Wednesday, December 24, 2008

THE PALIN PROMOTION MACHINE NEVER RESTS

Apropos of apparently nothing, Paul Bedard, the "Washington Whispers" blogger for U.S. News, put up a post yesterday called "Did McCain Botch the Sarah Palin Pick?" No, it's not another recounting of Palin's most embarrassing moments on the trail -- it's more or less the opposite. A couple of anonymous sources have, er, whispered to Bedard that McCain screwed up by overlooking all the good Palin could have done for McCain, if her genius hadn't gone unrecognized:

...Now I'm hearing from key Republicans on Capitol Hill and GOP pollsters who believe that the McCain campaign should have put her out to talk about energy and political independence -- her two best issues -- instead of making her the conservative attack dog.

Said one pollster: "The McCain campaign took this person and completely botched her assets." What's more, the pollster said that in Palin, the McCain campaign had an expert on one of the key issues that was on the minds of Americans: energy prices. "They should have used her knowledge and focus on her expertise." And the pollster said on background that the campaign should have played up her reputation as a political maverick.

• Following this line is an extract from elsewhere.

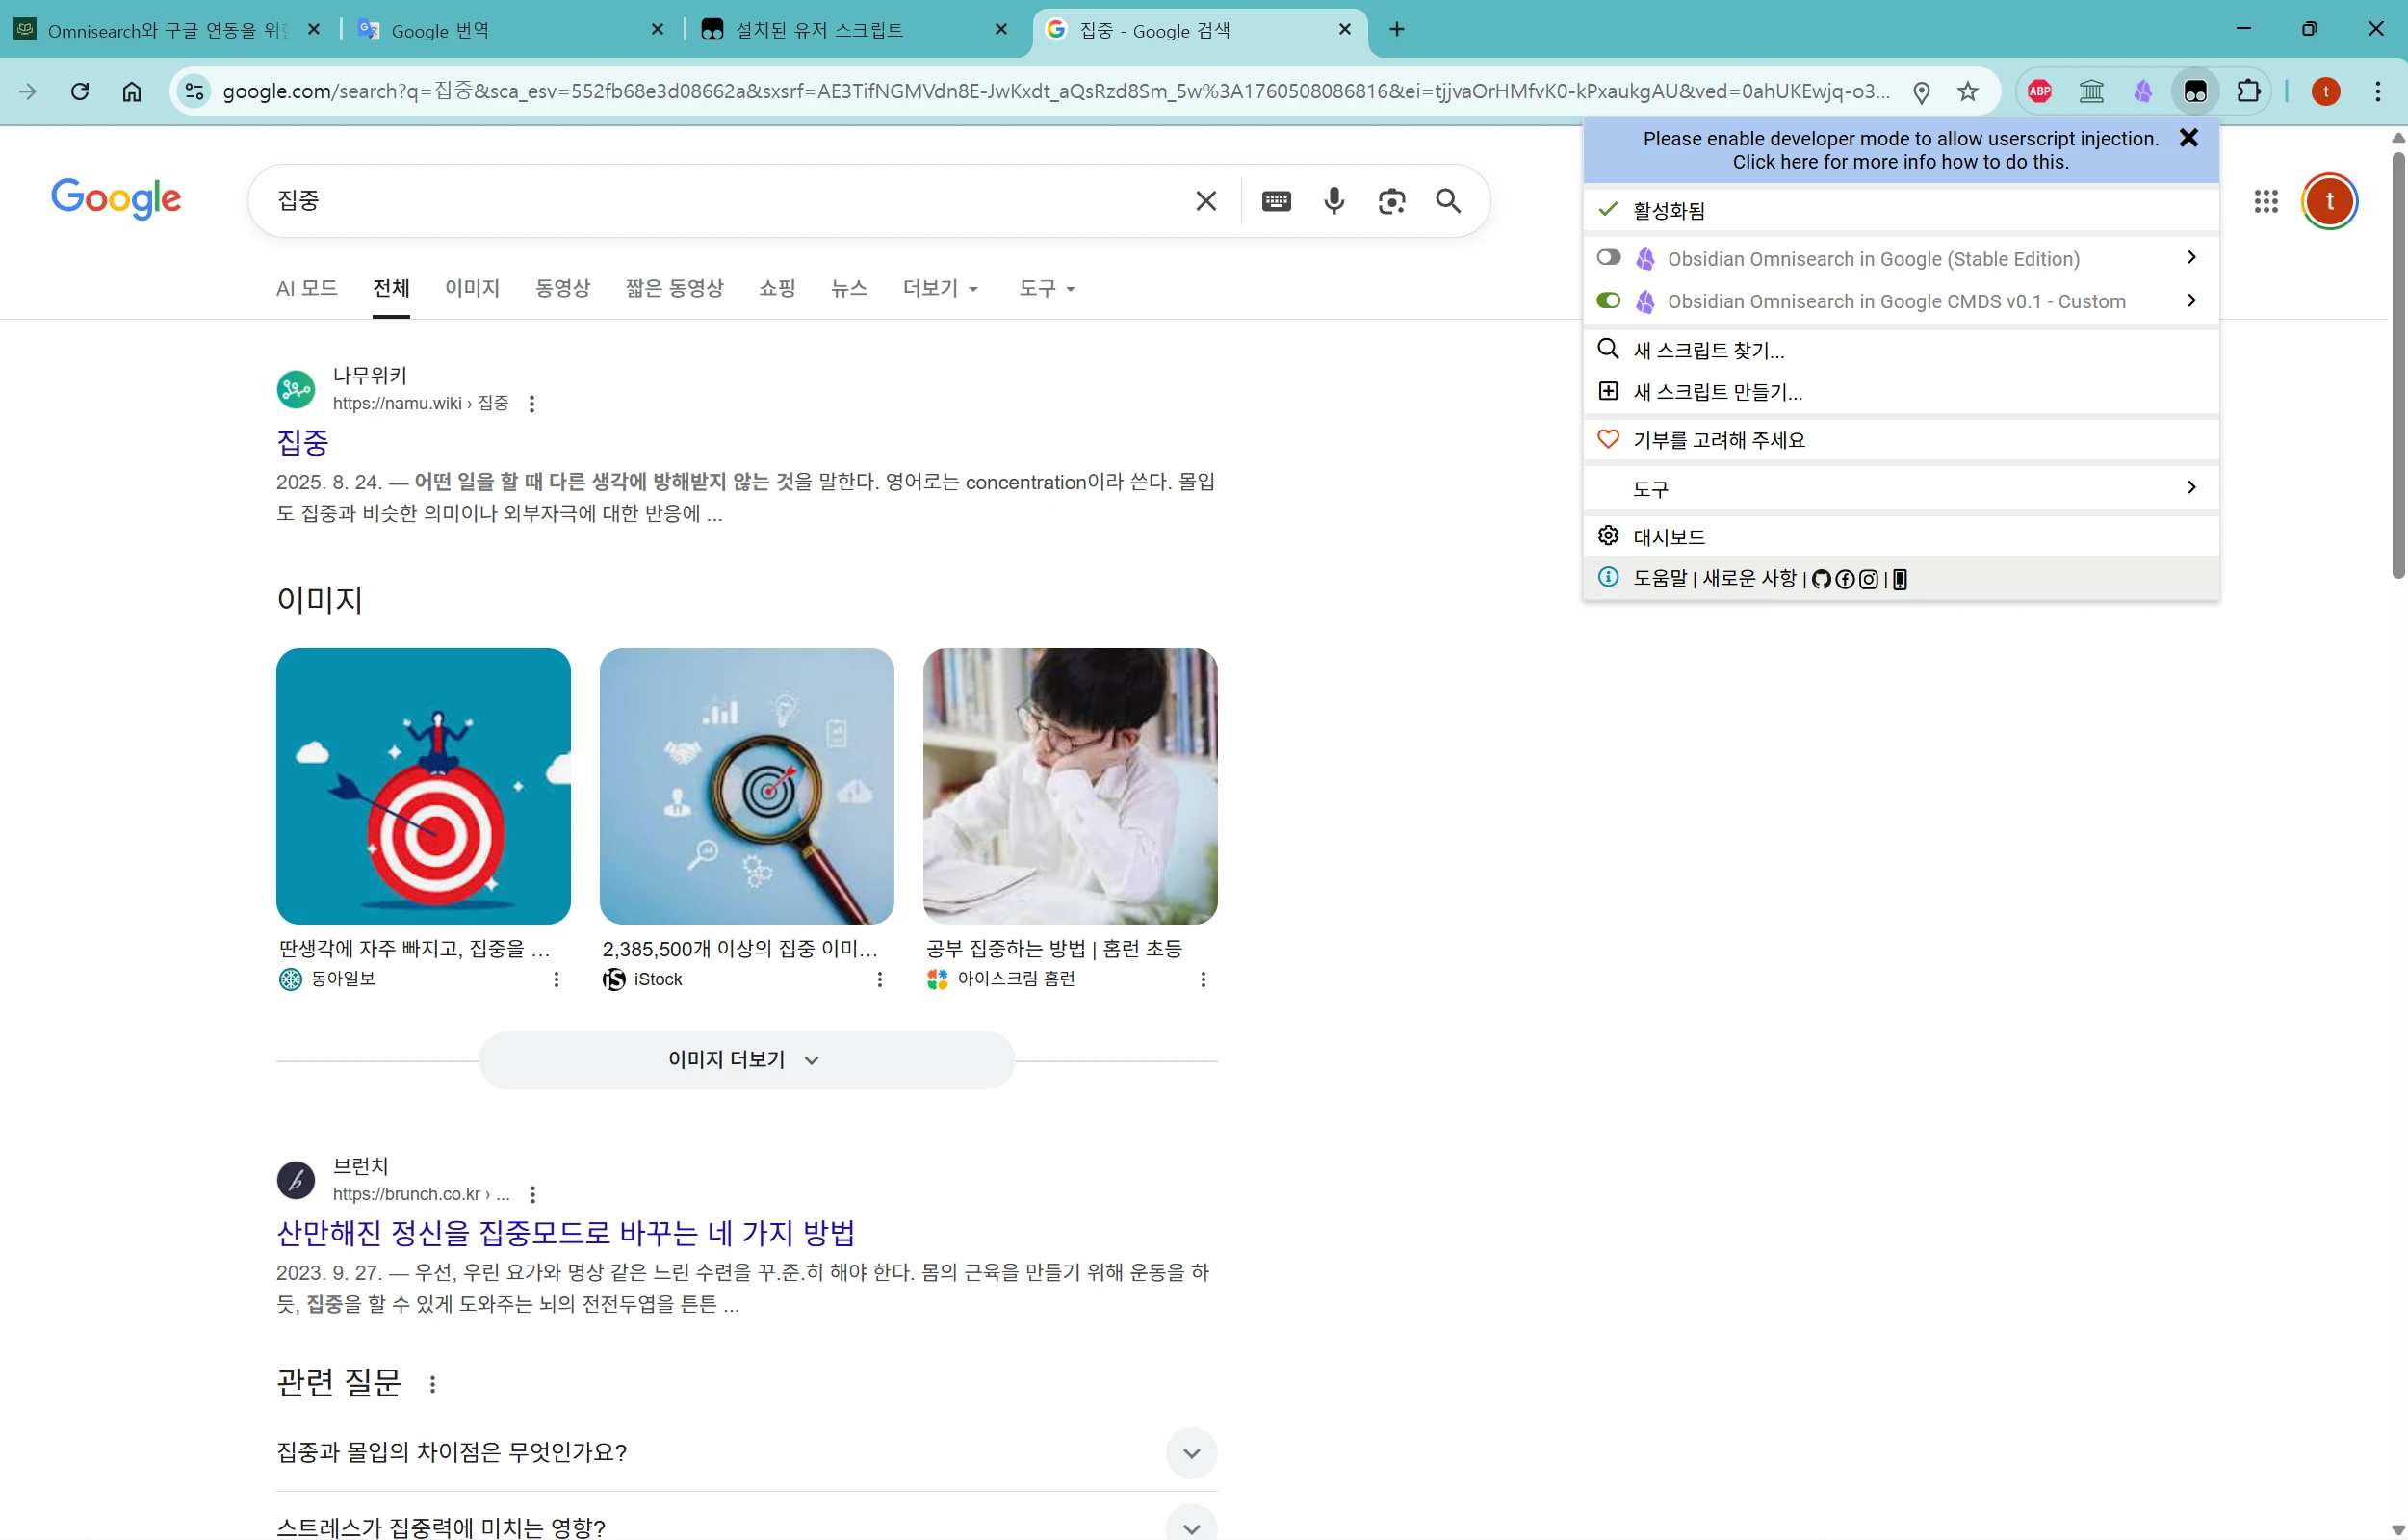The width and height of the screenshot is (2408, 1540).
Task: Open the 나무위키 집중 result link
Action: click(302, 441)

Instead, the campaign "took her and turned her into an attack dog and she wasn't good at it." And it hurt her national image, with one internal GOP poll putting her positive to negative image at 48 percent to 48 percent....


Why did these people decide to "whisper" this now? Who is orchestrating this stuff?

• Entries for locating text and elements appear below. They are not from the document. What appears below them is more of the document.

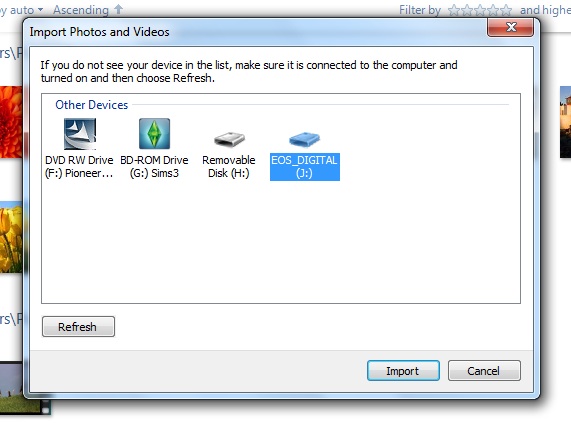The height and width of the screenshot is (424, 571).
Task: Click the Refresh button
Action: click(78, 326)
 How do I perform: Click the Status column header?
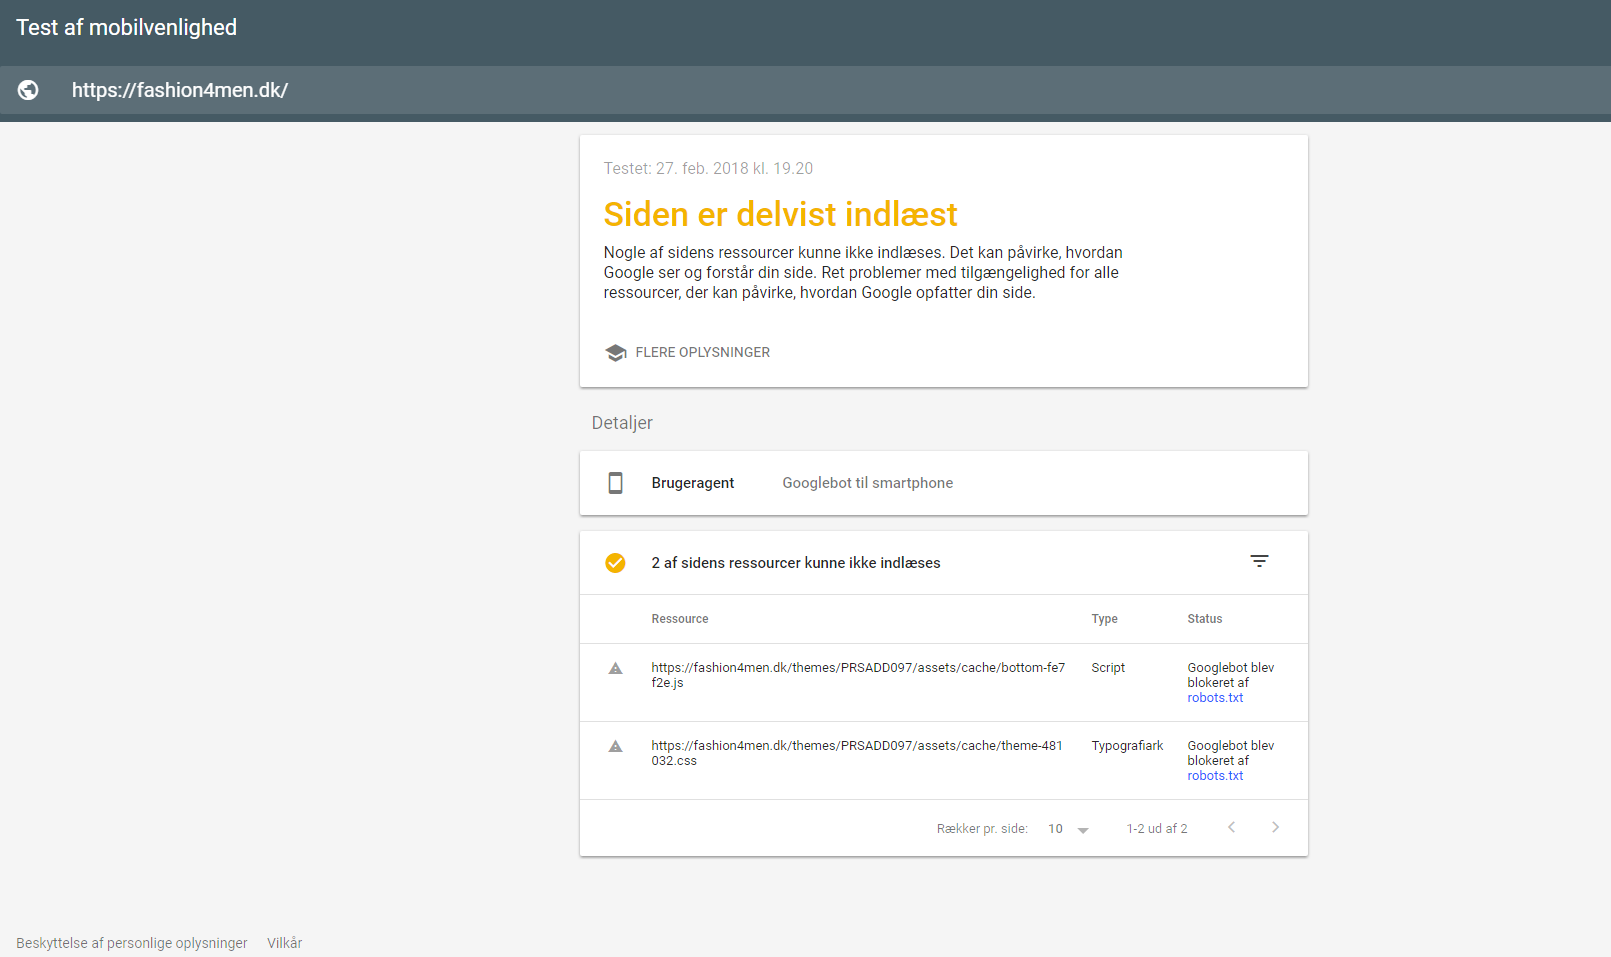pyautogui.click(x=1205, y=619)
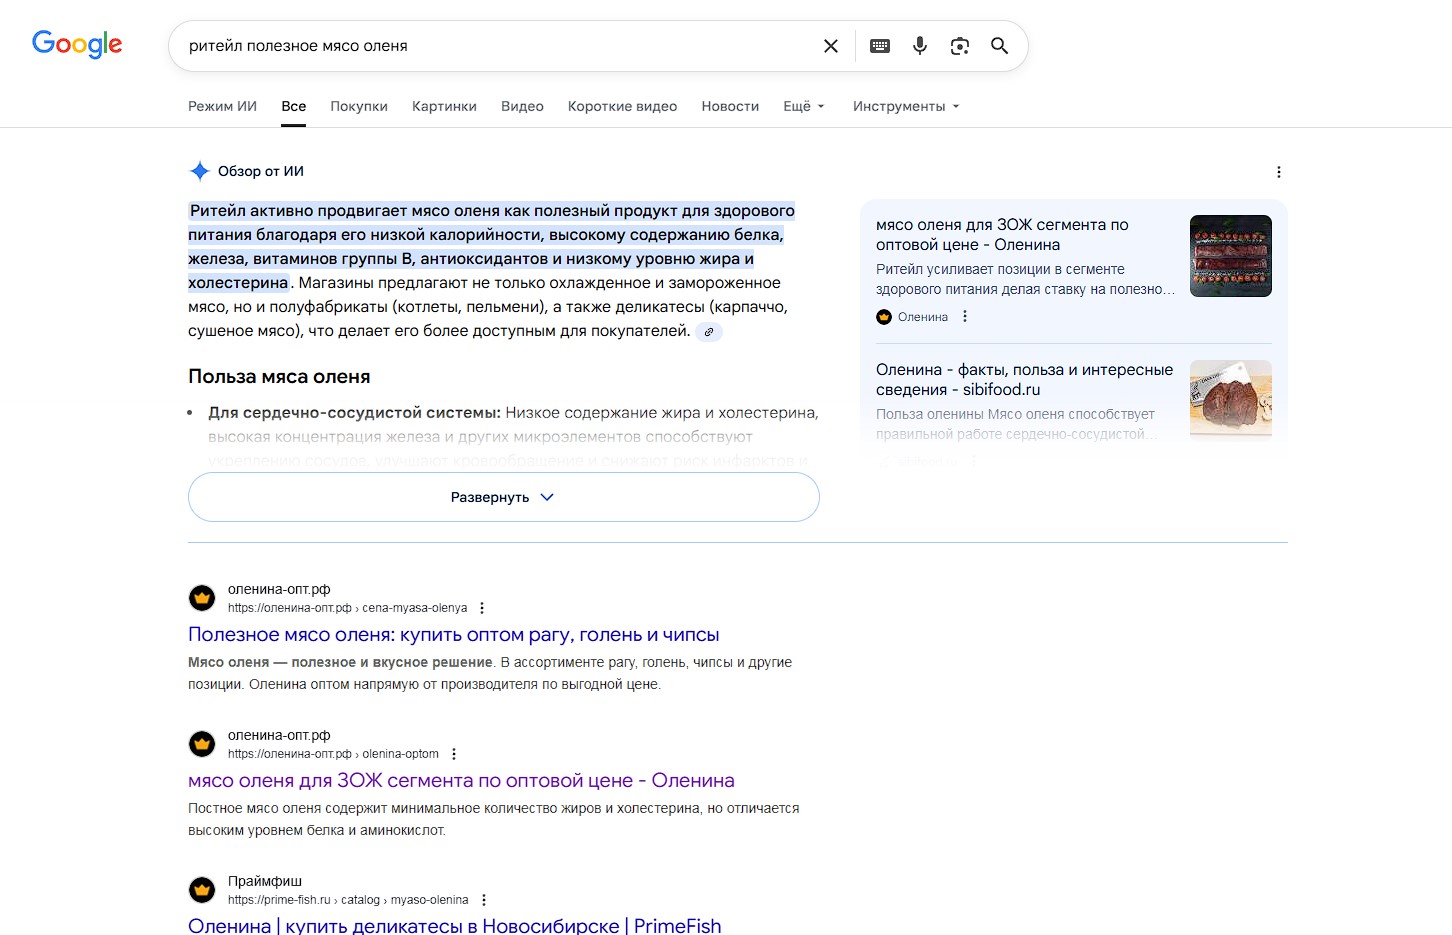Open the Инструменты dropdown
Screen dimensions: 1452x935
(x=905, y=106)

I don't know, but I feel we're going to get a totally gratuitous pro-Palin media leak every few days until she declares for president a couple of years from now. There's a Palin machine out there, and it's revved up.

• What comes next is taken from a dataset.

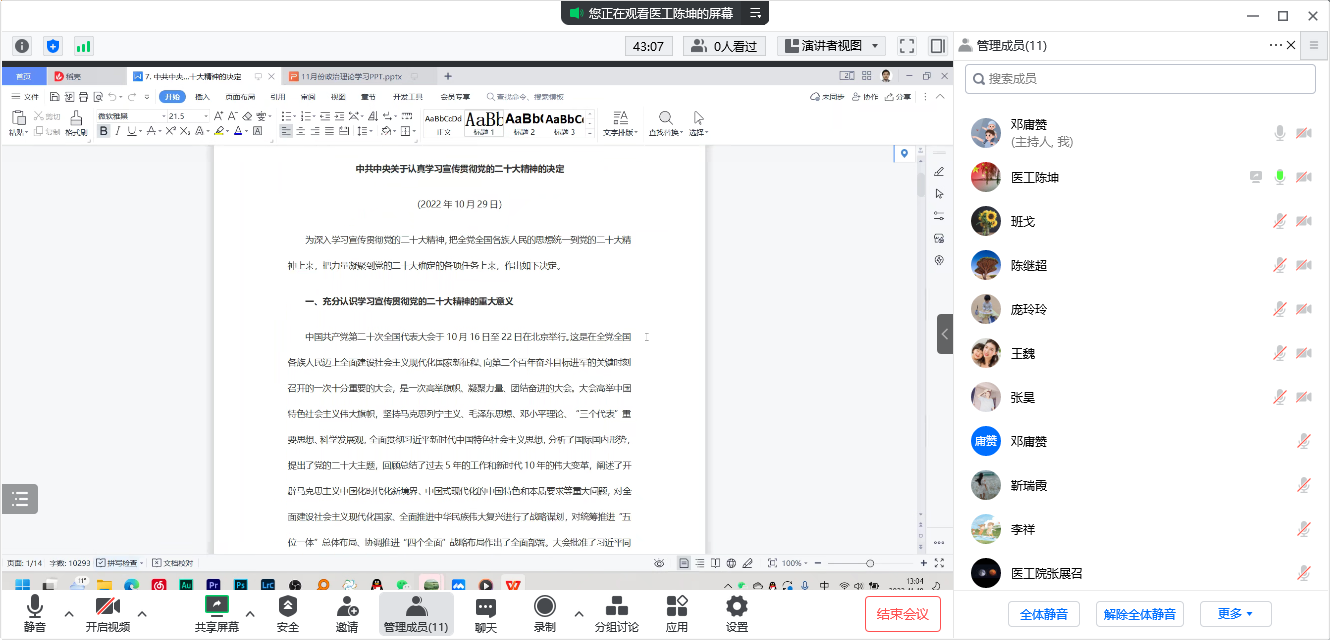Open the 邀请 invite dialog
The height and width of the screenshot is (640, 1330).
point(347,614)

Oh, and by the way, the anonymous pollster says the McCain campaign "should have played up her reputation as a political maverick"? Didn't McCain say she was a maverick several thousand times? Wasn't he forever telling us about the refreshing maverickitude of her gubernatorial record? Wasn't that the central message of the campaign's advertising at one point? Could he have possibly made that point more often?